In kamilien1/patentr: A Toolbox for Analyzing Patent Data

knitr::opts_chunk$set(
  collapse = TRUE,
  comment = "#>",
  fig.path = "README-"
)

Introducing patentr, the toolkit for patent data analysis in R. The summary md file currently holds all documentation.

The package is aimed at patent agents, lawyers, managers, analysts, and academics who are working on patents. This may be used in a patent landscape analysis, company IP portfolio analysis, or a freedom to operate search.

This is a data processing and reporting tool on patent data sets for patent analysts. The motivation comes from a lack of useful, exportable patent data. patentr builds upon the free data available from Sumobrain.com, Lens.org, and Google Patents, leveraging their data to summarize and analyze patents.

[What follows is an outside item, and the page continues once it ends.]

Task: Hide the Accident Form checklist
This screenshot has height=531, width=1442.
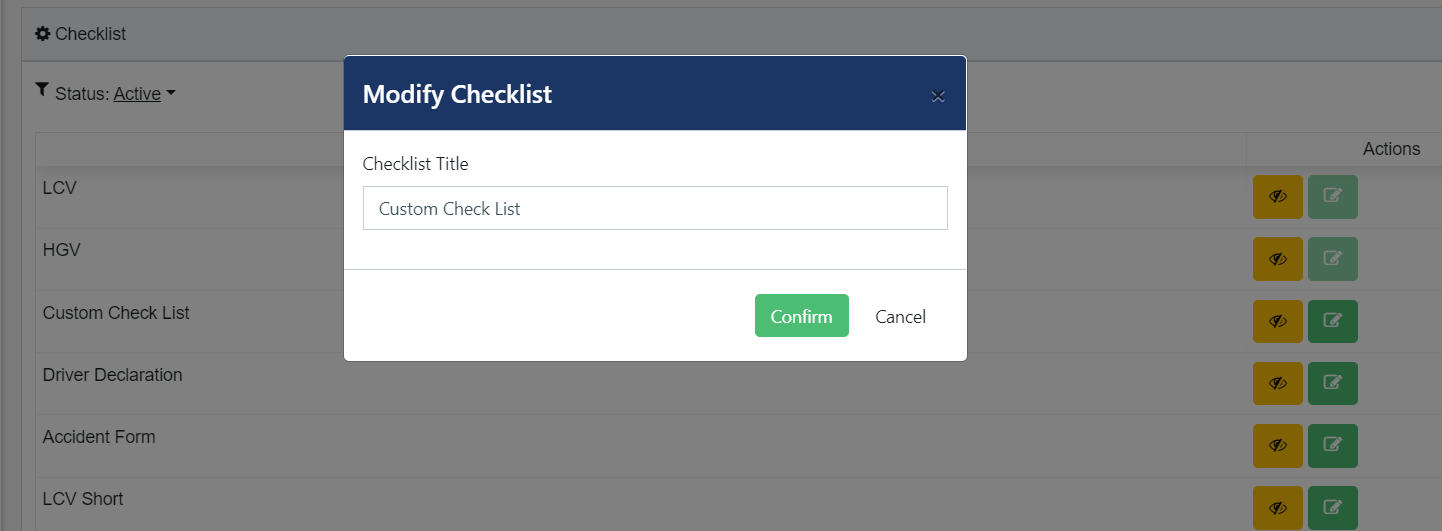Action: point(1277,445)
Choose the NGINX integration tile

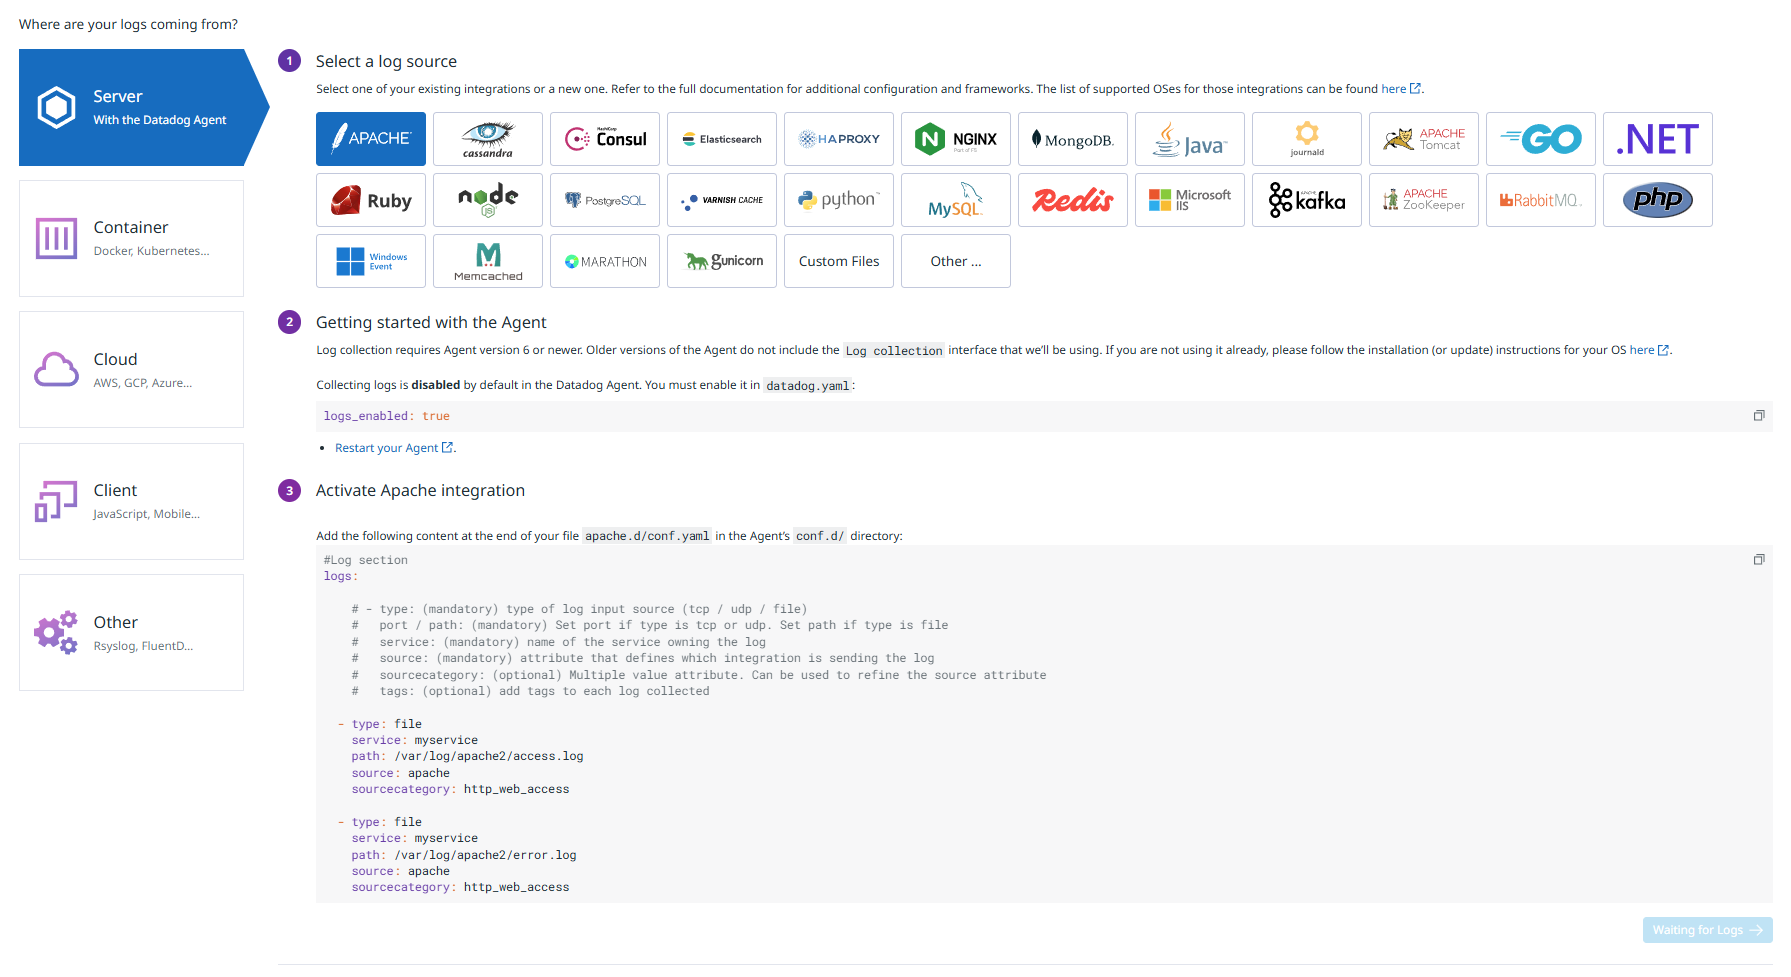tap(955, 139)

patentr performs four key functions:

Data input: Easily import patent excel and csv files from the top patent websites
CSV from Google Patents and lens.org
xlsx from sumobrain.com
Data cleaning: Sanitize patent data and extract useful metadata for custom analyses
Clean up important fields such as names, dates, country codes, and kind codes
Infer the document type so that you don't analyze the same patent twice
Deduplicate data sets and prioritize grants over applications
Use the generated Google URL to jump to the patent document or to download claim data using the included httr and XML functions
Exploratory data analysis: Explore patent data and quickly visualize important attributes
Quickly summarize patent data by relevant columns to get document count
View standard histogram, tile, and facet plots of important information
Extract claim information for wordcloud analysis
Interact with your data on the Shiny user interface
Reporting: Export your data as powerpoints and PDFs
Browse through the many example plots
Download your charts locally as a PDF or make your own PPTX

Note: The Shiny app works only with xlsx data. Simply upload the data file, click "clean", and then you can view a straightforward graph and the raw data.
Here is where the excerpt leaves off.